== ACTIVITY ==
Copy out each line of the data that holds the string "agent".

Entries taken from a collection
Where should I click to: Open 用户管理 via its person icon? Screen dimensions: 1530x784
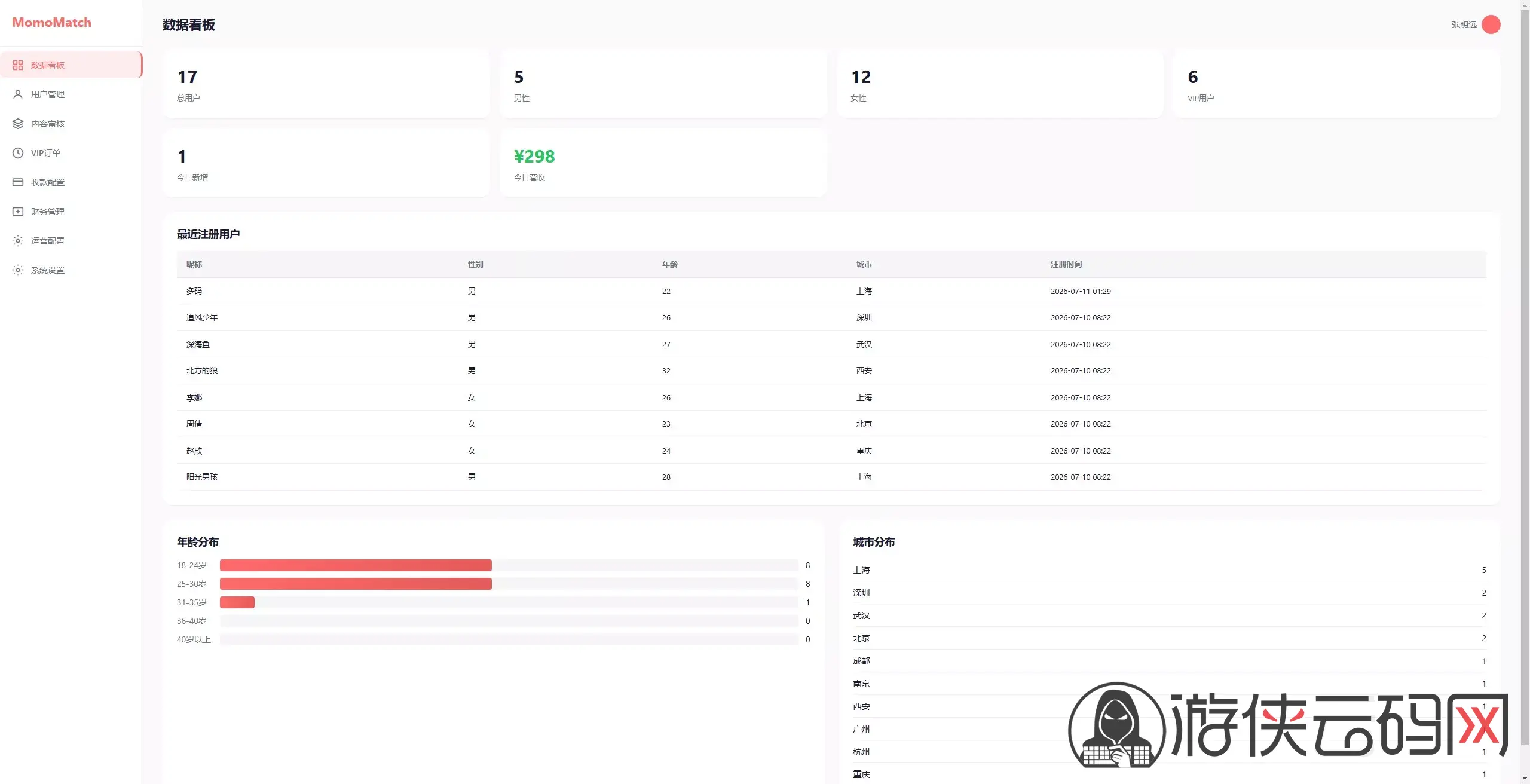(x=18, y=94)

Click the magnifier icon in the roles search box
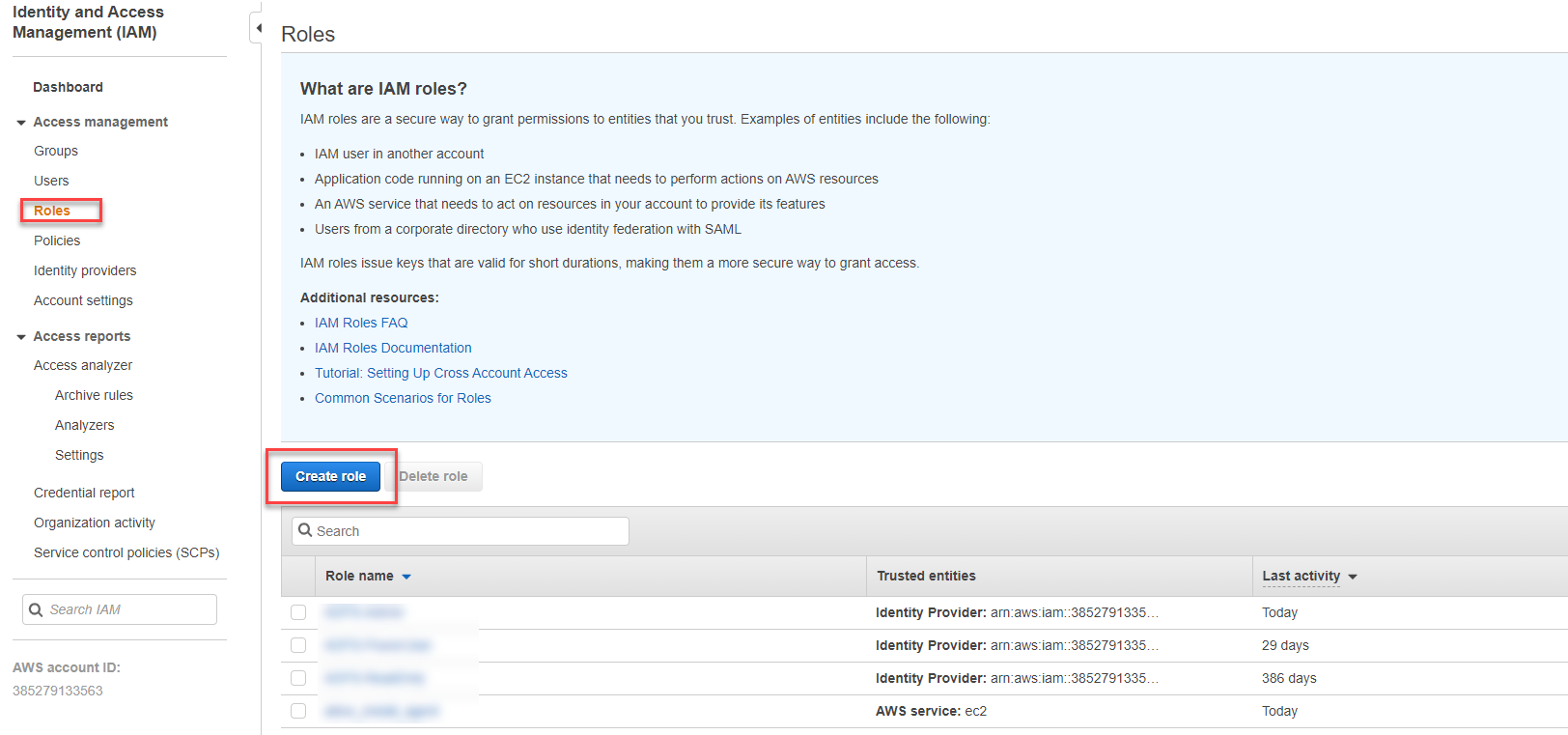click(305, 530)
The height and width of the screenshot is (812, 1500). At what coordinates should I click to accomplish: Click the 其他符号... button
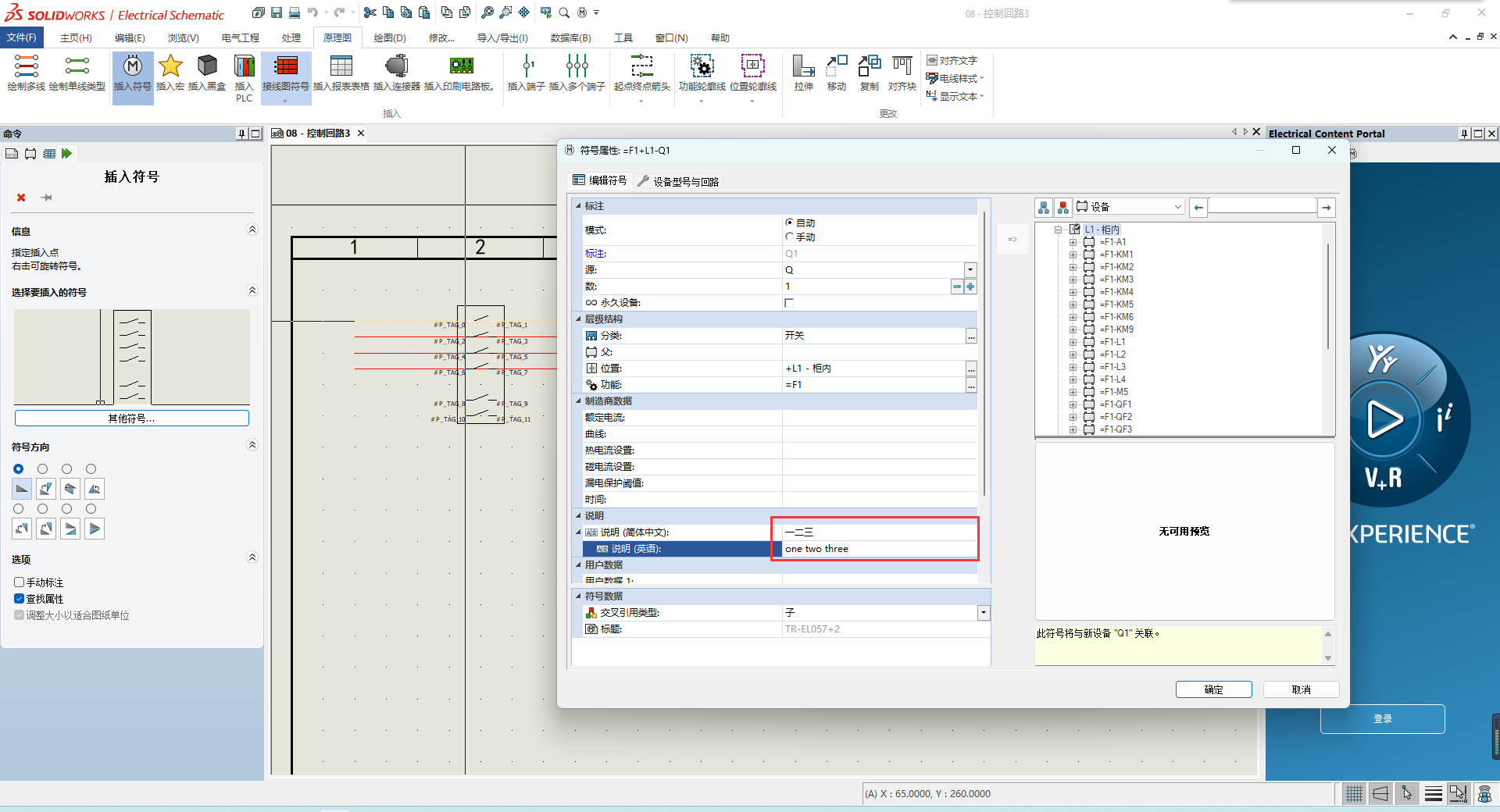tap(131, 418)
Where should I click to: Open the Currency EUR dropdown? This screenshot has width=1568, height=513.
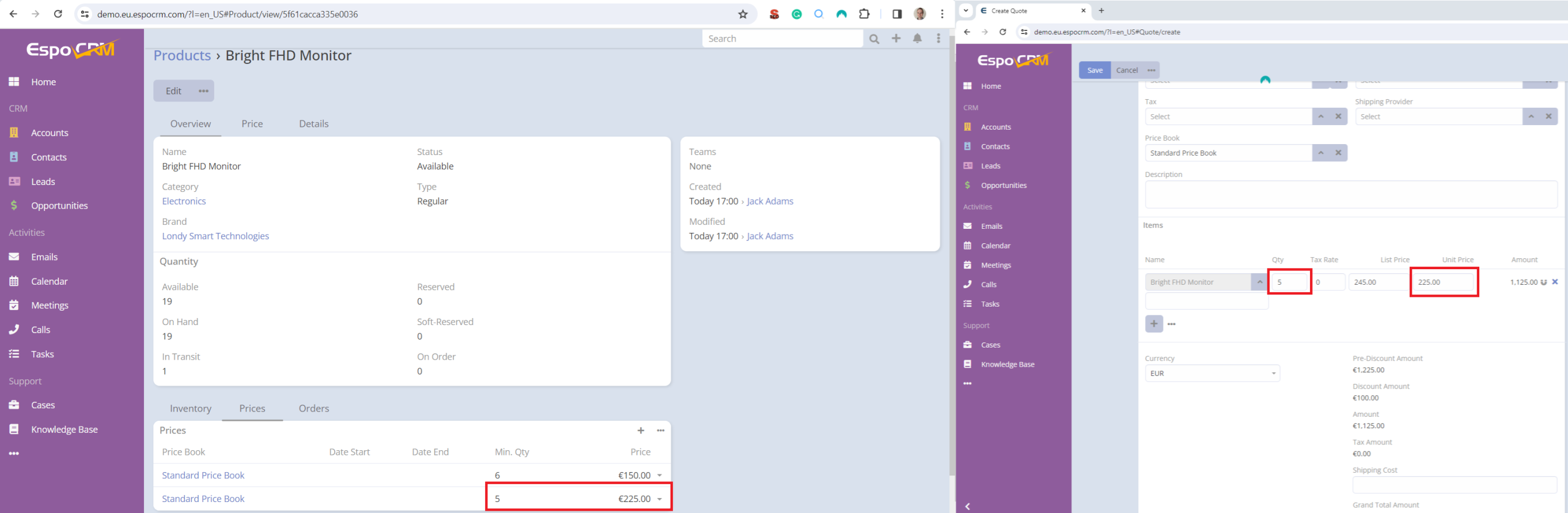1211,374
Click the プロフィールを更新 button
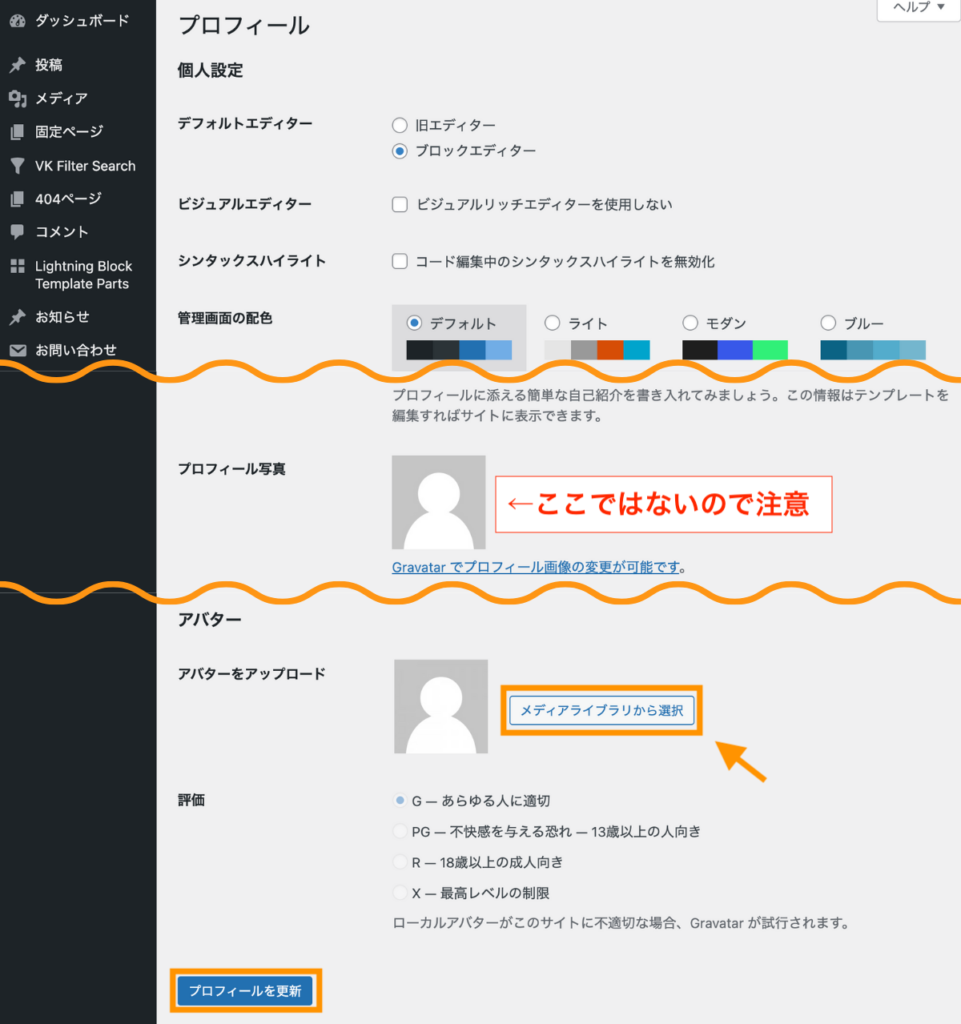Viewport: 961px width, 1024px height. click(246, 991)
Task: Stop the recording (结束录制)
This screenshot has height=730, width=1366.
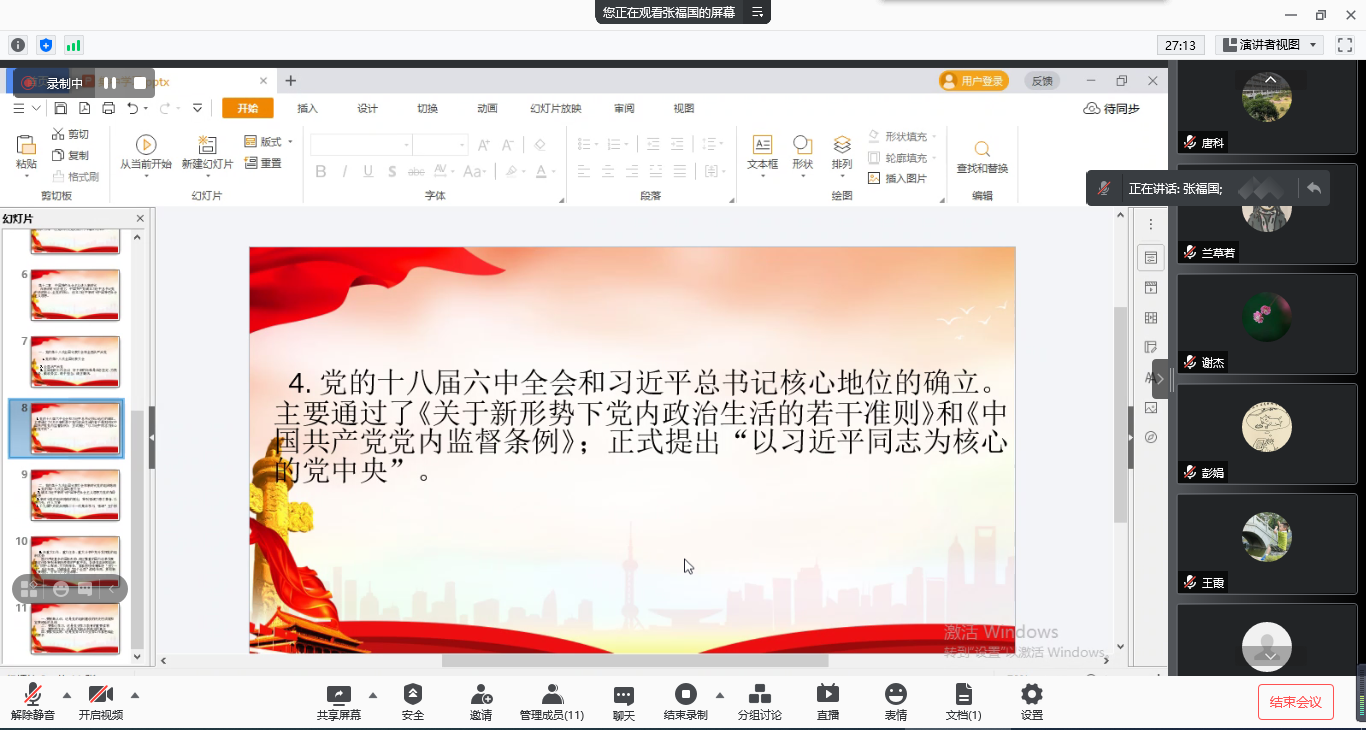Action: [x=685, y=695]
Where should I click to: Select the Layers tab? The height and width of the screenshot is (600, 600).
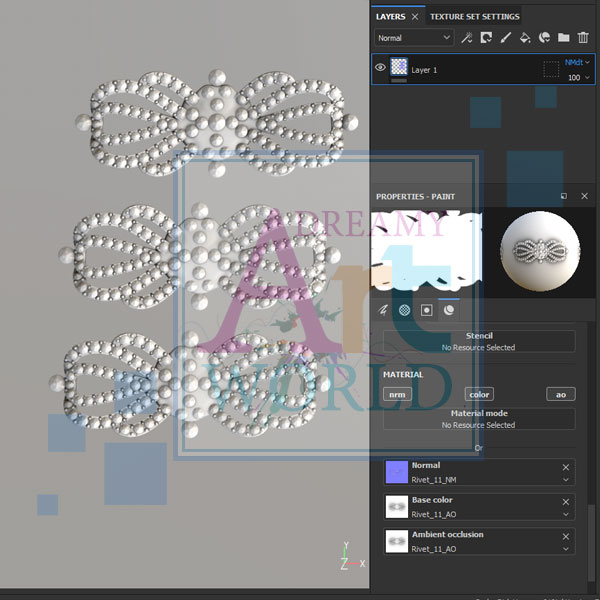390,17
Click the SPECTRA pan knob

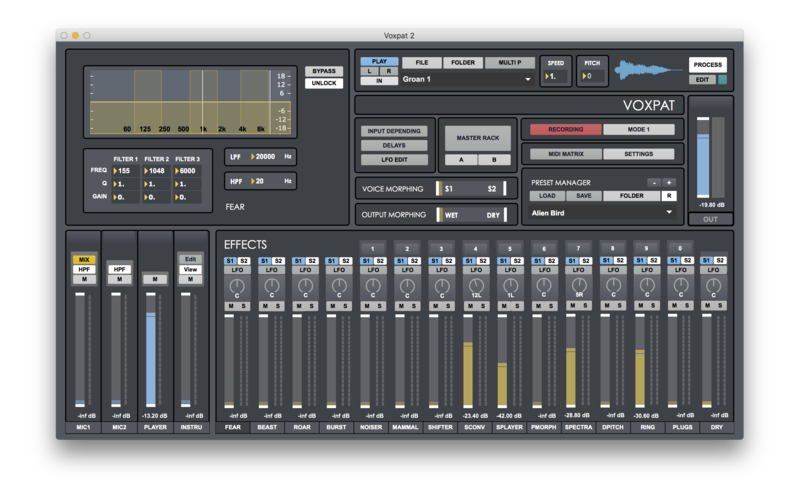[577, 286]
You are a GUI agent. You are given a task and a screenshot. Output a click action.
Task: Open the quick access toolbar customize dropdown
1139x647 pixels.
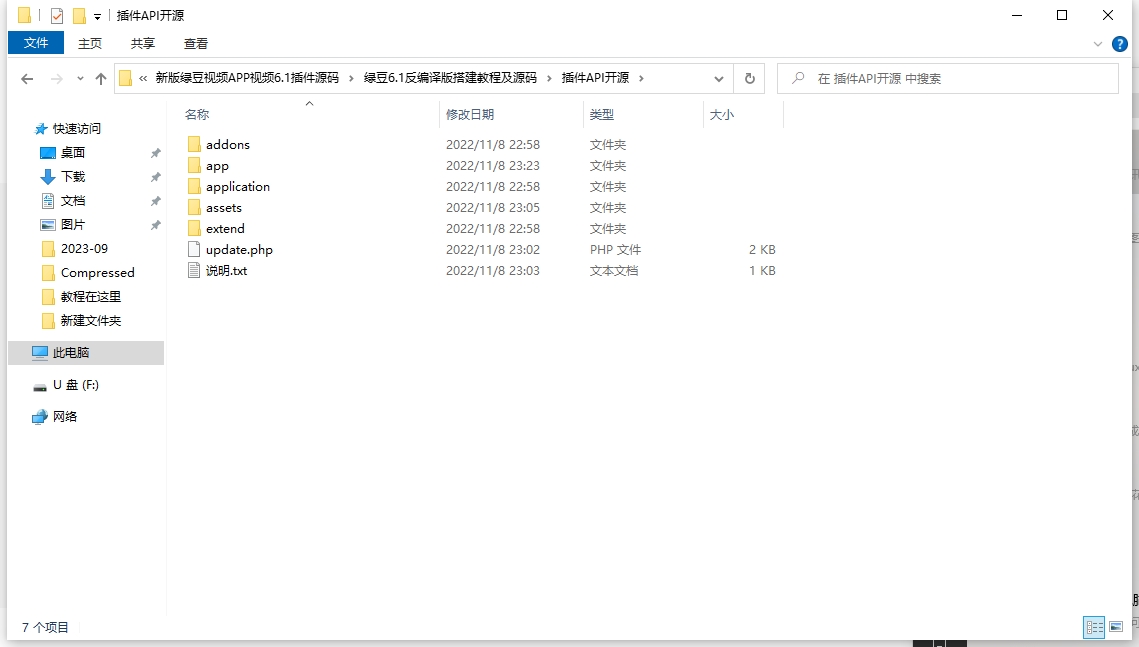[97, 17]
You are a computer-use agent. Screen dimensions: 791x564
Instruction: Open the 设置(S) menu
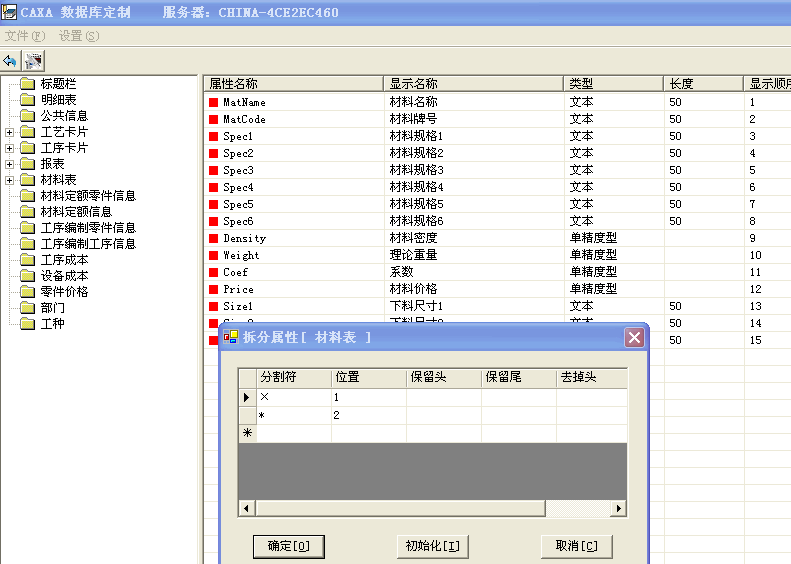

== TASK OUTPUT ==
You are a GUI agent. You are given a task and a screenshot. Output a click action.
You are a computer-use agent. Screen dimensions: 791x564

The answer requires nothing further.